The Jewish Press This Week

 The Jewish Press This Week

This week’s issue of The Jewish Press has published my account of Sinai Temple’s solidarity mission to Israel earlier this month:  Visiting Israel at War.”

Also of note in this week’s issue:  Phyllis Chesler’sThe Time is Now:  Israel and the West on the Brink:”

In the space of five weeks, trees that took one hundred years to grow were burned to the ground by Hizbullah rockets. The Israeli north became one vast ghost town, Kiryat Shmonah was devastated, more than a million Israeli refugees were forced to flee . . . But little of this has been shown by the world media, which has focused obsessively on the Lebanese civilian dead.

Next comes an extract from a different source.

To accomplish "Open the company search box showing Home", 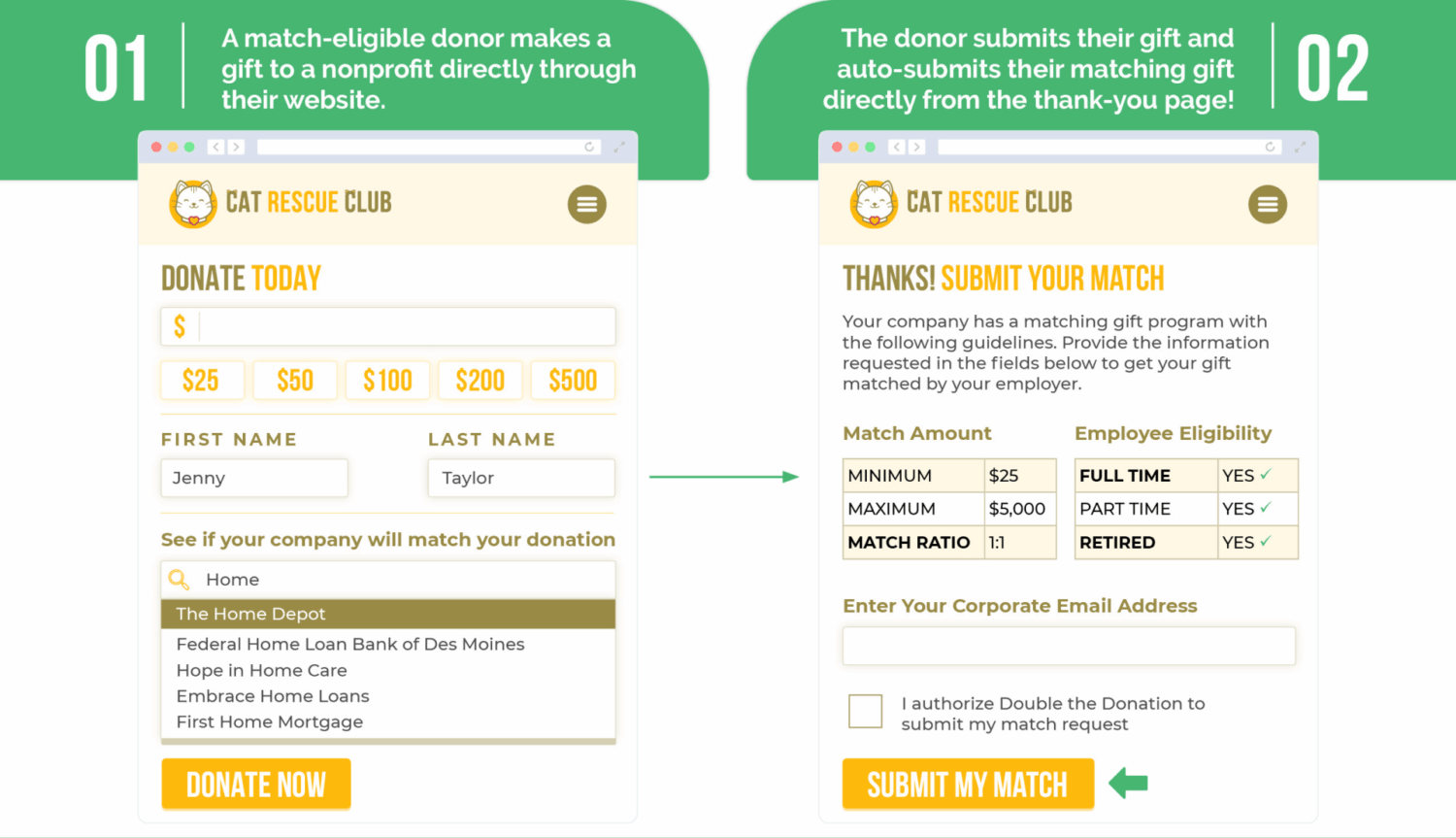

Steven Plaut, professor at the University of Haifa, has a bitter reflection on “The War Israel Chose to Lose:”

The Olmert government, which had gone to war to win the release of the kidnapped soldiers being held hostage by the terrorists, signed a cease-fire agreement in which it gave up the demand for the soldiers’ immediate and unconditional release.

The cease-fire was a complete capitulation by Israel, which got a promise of a few more UN troops to sunbathe in Lebanon. But UN troops have been “patrolling” the south of Lebanon since 1978 and have yet to stop a single Katyusha or mortar attack, or even a single stone from being thrown over the border fence.

As Haaretz’s Avi Shavit asked sarcastically, “Did we go to war so that French soldiers will protect us from Hizbullah?”

Robert Tanenbaum in “Civilization’s Lament” notes how broad terrorism has already spread:

Today, Hizbullah has risen up against Israel. Tomorrow, radical Islam will rise up against the rest of the non-believers, the kafir. Civilization — democratic values, economic progress, rational inquiry, coexistence — has already tasted terrorism. In Bali, Breslav, Buenos Aires, Baghdad and Brazil; in Darfur, Calcutta, Turkey, Morocco and London; in Sharm el-Sheikh, Saudi Arabia, New York City, Amman, and Madrid.

15 cities — not counting Jerusalem, Tel Aviv, Haifa, Netanya, Ashkelon, Kiryat Shmonah and Sederot — in Europe, Russia, South America, Southeast Asia, Africa, India, England and America. And counting.